# [EXERCISE REQUIREMENTS]
Reproduce the data below, changing each occurrence of "select-all checkbox" to "master checkbox" and leaving everything else unaltered.

----------------

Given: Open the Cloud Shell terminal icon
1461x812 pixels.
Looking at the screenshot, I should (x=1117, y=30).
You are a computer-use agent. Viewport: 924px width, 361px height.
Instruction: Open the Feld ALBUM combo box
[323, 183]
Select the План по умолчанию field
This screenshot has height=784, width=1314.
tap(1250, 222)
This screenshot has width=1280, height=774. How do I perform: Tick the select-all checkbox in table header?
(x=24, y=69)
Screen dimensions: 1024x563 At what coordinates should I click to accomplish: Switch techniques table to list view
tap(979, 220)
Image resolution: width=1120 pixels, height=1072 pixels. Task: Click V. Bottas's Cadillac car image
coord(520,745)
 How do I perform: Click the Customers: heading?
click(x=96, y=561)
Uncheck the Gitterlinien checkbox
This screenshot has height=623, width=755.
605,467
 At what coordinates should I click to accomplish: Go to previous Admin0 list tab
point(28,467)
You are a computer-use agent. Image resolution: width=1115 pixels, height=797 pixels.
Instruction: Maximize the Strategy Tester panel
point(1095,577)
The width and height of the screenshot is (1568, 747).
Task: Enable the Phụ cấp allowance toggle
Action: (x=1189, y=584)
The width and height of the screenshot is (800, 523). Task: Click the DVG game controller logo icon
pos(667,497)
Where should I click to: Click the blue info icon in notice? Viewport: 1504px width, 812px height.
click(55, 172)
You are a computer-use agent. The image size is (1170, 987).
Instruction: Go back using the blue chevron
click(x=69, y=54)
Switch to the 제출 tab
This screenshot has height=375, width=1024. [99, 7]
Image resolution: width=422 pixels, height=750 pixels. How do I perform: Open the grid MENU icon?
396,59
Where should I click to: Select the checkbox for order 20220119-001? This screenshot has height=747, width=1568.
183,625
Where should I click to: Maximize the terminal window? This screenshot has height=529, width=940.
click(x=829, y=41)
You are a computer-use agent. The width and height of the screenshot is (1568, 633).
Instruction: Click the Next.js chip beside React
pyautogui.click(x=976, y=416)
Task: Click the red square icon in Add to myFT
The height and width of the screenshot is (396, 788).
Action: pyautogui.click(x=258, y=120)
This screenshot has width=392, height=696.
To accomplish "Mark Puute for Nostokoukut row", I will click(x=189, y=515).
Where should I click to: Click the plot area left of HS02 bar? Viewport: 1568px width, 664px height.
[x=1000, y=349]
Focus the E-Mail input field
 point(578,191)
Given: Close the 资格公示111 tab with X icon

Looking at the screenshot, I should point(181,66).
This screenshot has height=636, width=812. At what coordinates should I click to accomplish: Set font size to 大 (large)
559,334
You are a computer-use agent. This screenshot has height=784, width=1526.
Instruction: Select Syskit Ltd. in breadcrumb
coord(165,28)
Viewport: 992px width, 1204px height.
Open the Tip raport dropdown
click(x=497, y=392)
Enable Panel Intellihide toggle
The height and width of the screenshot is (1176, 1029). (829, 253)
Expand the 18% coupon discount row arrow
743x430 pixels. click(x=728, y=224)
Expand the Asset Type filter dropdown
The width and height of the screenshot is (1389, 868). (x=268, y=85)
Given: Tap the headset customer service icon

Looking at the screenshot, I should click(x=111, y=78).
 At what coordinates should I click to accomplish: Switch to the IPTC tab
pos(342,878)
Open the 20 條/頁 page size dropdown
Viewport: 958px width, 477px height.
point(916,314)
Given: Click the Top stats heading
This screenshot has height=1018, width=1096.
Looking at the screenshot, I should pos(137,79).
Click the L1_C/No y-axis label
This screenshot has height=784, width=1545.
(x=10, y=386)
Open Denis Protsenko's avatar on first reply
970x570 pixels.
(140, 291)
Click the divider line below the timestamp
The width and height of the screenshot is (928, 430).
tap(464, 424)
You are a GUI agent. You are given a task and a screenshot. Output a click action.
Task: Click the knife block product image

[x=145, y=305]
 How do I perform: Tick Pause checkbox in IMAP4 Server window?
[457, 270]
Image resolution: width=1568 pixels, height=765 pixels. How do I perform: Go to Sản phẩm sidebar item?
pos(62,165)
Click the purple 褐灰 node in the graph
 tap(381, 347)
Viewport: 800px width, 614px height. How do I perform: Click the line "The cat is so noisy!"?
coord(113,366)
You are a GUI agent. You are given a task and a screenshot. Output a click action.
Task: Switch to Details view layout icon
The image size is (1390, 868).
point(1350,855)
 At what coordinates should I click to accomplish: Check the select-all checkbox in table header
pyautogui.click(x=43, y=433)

----------------

# [RIGHT ANSWER]
Given: Open the Cloud Shell terminal icon
1461x812 pixels.
Looking at the screenshot, I should (x=1117, y=30).
You are a computer-use agent. Viewport: 924px width, 361px height.
Instruction: Open the Feld ALBUM combo box
[323, 183]
Select the План по умолчанию field
This screenshot has height=784, width=1314.
tap(1250, 222)
This screenshot has width=1280, height=774. How do I perform: Tick the master checkbox in table header?
(x=24, y=69)
Screen dimensions: 1024x563 At what coordinates should I click to accomplish: Switch techniques table to list view
tap(979, 220)
Image resolution: width=1120 pixels, height=1072 pixels. Task: Click V. Bottas's Cadillac car image
coord(520,745)
 How do I perform: Click the Customers: heading?
click(x=96, y=561)
Uncheck the Gitterlinien checkbox
This screenshot has height=623, width=755.
605,467
 At what coordinates should I click to accomplish: Go to previous Admin0 list tab
point(28,467)
You are a computer-use agent. Image resolution: width=1115 pixels, height=797 pixels.
Instruction: Maximize the Strategy Tester panel
point(1095,577)
The width and height of the screenshot is (1568, 747).
Task: Enable the Phụ cấp allowance toggle
Action: (x=1189, y=584)
The width and height of the screenshot is (800, 523). Task: Click the DVG game controller logo icon
pos(667,497)
Where should I click to: Click the blue info icon in notice? Viewport: 1504px width, 812px height.
click(55, 172)
You are a computer-use agent. The image size is (1170, 987).
Instruction: Go back using the blue chevron
click(x=69, y=54)
Switch to the 제출 tab
This screenshot has height=375, width=1024. [99, 7]
Image resolution: width=422 pixels, height=750 pixels. How do I perform: Open the grid MENU icon?
396,59
Where should I click to: Select the checkbox for order 20220119-001? This screenshot has height=747, width=1568.
183,625
Where should I click to: Maximize the terminal window? This screenshot has height=529, width=940.
click(x=829, y=41)
You are a computer-use agent. The width and height of the screenshot is (1568, 633).
Instruction: Click the Next.js chip beside React
pyautogui.click(x=976, y=416)
Task: Click the red square icon in Add to myFT
The height and width of the screenshot is (396, 788).
Action: pyautogui.click(x=258, y=120)
This screenshot has width=392, height=696.
To accomplish "Mark Puute for Nostokoukut row", I will click(x=189, y=515).
Where should I click to: Click the plot area left of HS02 bar? Viewport: 1568px width, 664px height.
[x=1000, y=349]
Focus the E-Mail input field
 point(578,191)
Given: Close the 资格公示111 tab with X icon

Looking at the screenshot, I should point(181,66).
This screenshot has height=636, width=812. At what coordinates should I click to accomplish: Set font size to 大 (large)
559,334
You are a computer-use agent. This screenshot has height=784, width=1526.
Instruction: Select Syskit Ltd. in breadcrumb
coord(165,28)
Viewport: 992px width, 1204px height.
Open the Tip raport dropdown
click(x=497, y=392)
Enable Panel Intellihide toggle
The height and width of the screenshot is (1176, 1029). (829, 253)
Expand the 18% coupon discount row arrow
743x430 pixels. click(x=728, y=224)
Expand the Asset Type filter dropdown
The width and height of the screenshot is (1389, 868). (x=268, y=85)
Given: Tap the headset customer service icon

Looking at the screenshot, I should click(x=111, y=78).
 At what coordinates should I click to accomplish: Switch to the IPTC tab
pos(342,878)
Open the 20 條/頁 page size dropdown
Viewport: 958px width, 477px height.
point(916,314)
Given: Click the Top stats heading
This screenshot has height=1018, width=1096.
Looking at the screenshot, I should pos(137,79).
Click the L1_C/No y-axis label
This screenshot has height=784, width=1545.
(x=10, y=386)
Open Denis Protsenko's avatar on first reply
970x570 pixels.
(140, 291)
Click the divider line below the timestamp
The width and height of the screenshot is (928, 430).
tap(464, 424)
You are a GUI agent. You are given a task and a screenshot. Output a click action.
Task: Click the knife block product image

[x=145, y=305]
 How do I perform: Tick Pause checkbox in IMAP4 Server window?
[457, 270]
Image resolution: width=1568 pixels, height=765 pixels. How do I perform: Go to Sản phẩm sidebar item?
pos(62,165)
Click the purple 褐灰 node in the graph
 tap(381, 347)
Viewport: 800px width, 614px height. How do I perform: Click the line "The cat is so noisy!"?
coord(113,366)
You are a GUI agent. You are given a task and a screenshot. Output a click action.
Task: Switch to Details view layout icon
The image size is (1390, 868).
point(1350,855)
 At what coordinates should I click to accomplish: Check the master checkbox in table header
pyautogui.click(x=43, y=433)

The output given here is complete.